# EXTRACTO DE LA FUENTE
"""

La figura del escritor uruguayo Eduardo Galeano, fallecido hoy, ha sido fundamental en la formación del cantautor puertorriqueño René Pérez, líder de la agrupación Calle 13.En muchas entrevistas, lo identificó como uno de sus autores favoritos.
Por eso, el artista atesora el momento en el que pudo conocer en persona al autor. La relación llegó a su punto culminante cuando Galeano escribió y grabó la introducción del galardonado álbum de Calle 13 «Multiviral», titulada «El Viaje».
Pérez rememora las emociones vividas durante ese encuentro en un escrito que compartió hoy en su página de Facebook y que compartimos a continuación:
Eran como las dos de la tarde. Luego de intercambiar varios correos electrónicos el encuentro se hacía real. Estaba por conocer, no solo a uno de los escritores más grandes de Latinoamérica, sino que también al único escritor que fue capaz de capturar la atención de un niño índigo, que ahora de adulto carga con un déficit de atención y que vive en una nube de un país que no existe.

"""

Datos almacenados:

"""

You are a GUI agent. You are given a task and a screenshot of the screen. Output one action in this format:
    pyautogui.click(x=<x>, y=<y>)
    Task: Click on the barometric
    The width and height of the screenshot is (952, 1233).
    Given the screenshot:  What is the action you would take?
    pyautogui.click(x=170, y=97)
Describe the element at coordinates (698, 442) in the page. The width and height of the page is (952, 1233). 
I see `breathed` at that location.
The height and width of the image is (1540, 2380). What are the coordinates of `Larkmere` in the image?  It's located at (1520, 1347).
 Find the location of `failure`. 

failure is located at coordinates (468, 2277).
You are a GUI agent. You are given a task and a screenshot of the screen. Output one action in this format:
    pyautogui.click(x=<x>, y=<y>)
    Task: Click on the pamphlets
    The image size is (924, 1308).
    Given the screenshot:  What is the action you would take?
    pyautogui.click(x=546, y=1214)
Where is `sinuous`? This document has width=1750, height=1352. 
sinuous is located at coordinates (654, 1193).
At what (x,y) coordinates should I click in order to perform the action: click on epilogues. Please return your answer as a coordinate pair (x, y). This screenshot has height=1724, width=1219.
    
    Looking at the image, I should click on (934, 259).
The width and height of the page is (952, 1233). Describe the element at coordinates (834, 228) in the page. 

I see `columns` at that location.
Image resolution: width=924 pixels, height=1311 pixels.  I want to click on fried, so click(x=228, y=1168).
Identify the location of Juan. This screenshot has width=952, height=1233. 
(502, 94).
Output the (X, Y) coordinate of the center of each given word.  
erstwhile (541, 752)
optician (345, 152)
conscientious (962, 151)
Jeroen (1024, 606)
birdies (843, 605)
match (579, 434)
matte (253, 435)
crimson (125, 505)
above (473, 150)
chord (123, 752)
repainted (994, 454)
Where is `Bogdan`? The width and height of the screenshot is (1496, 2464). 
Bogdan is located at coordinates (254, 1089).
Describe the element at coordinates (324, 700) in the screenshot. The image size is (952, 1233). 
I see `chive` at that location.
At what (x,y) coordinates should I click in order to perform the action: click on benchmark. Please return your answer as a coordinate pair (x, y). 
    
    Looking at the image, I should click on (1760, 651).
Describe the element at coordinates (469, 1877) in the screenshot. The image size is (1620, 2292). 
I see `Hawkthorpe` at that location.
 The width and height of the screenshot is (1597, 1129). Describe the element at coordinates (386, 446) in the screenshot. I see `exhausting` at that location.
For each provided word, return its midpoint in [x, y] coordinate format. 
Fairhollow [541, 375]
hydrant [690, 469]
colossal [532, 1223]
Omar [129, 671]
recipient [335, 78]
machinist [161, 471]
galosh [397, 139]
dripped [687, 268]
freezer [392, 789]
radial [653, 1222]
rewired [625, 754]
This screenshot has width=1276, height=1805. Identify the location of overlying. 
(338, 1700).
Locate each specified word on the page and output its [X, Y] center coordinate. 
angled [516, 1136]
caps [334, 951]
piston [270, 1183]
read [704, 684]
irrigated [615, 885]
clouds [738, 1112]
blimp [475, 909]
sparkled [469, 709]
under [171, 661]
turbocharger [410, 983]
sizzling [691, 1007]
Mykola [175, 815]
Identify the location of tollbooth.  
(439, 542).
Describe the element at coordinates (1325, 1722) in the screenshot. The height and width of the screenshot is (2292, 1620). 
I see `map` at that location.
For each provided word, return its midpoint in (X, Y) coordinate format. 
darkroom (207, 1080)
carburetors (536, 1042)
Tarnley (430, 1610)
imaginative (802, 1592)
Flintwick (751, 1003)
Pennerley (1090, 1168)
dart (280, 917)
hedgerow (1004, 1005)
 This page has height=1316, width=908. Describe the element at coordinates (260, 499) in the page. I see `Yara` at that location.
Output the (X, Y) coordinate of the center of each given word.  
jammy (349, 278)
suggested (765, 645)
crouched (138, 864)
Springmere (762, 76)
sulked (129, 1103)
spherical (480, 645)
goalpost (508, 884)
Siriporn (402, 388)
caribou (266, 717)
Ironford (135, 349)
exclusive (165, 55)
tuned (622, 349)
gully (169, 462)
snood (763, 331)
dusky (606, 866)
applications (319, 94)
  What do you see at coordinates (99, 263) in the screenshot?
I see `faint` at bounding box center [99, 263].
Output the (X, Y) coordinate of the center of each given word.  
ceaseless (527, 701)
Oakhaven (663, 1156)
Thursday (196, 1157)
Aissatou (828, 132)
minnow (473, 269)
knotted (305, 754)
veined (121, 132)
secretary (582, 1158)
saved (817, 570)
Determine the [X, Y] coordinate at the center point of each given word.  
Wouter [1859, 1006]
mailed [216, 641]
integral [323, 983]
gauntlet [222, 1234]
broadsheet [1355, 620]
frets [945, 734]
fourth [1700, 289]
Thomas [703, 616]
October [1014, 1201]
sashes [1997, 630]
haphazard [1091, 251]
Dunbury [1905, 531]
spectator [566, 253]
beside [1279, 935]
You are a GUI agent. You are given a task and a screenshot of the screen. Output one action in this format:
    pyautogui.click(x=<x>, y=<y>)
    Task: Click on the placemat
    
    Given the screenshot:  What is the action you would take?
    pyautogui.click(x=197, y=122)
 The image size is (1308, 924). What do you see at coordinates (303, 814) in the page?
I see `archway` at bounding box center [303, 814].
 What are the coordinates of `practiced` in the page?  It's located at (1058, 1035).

"""

# INSTRUCCIONES
[1] Según el extracto sobre Eduardo Galeano y René Pérez, ¿qué título lleva la introducción que Galeano escribió y grabó para el álbum «Multiviral»?
[2] Indique si cada afirmación concuerda con el extracto sobre Eduardo Galeano y René Pérez: (a) Galeano era un escritor uruguayo. (b) Pérez publicó su escrito en Twitter. (c) El encuentro tuvo lugar por la mañana.
[3] Prosiga el relato de René Pérez sobre su encuentro con Eduardo Galeano a partir de la última oración del extracto.

# RESPUESTAS DEL EJERCICIO
[1] Se titula «El Viaje».

[2]
(a) Sí: «el escritor uruguayo Eduardo Galeano».
(b) No: «un escrito que compartió hoy en su página de Facebook».
(c) No: «Eran como las dos de la tarde».

[3]
Después de 3 cuadras doblando hacia la derecha, nos refugiamos en un pequeño restaurante italiano. En la mesa había pastas al dente, pan, aceite, un poco de pimienta y vino. Al principio me sentía nervioso, no sabía cómo empezar, sobre qué temas hablarle. Tenía frente a mí un libro abierto mientras tomaba vino y me iba sintiendo como un libro sin letras. Como si fuera poco, en mi cabeza se hacía cada vez más recurrente el aviso de que soy un tipo que patinó por 5 escuelas en Puerto Rico antes de graduarse, sin ningún credencial intelectual, con muy pocas lecturas en la cabeza y con una facilidad increíble para perderse en cualquier conversación. Sabía que al final sería delatado por mis ojos espaciados que miran sin mirar y atienden sin atender.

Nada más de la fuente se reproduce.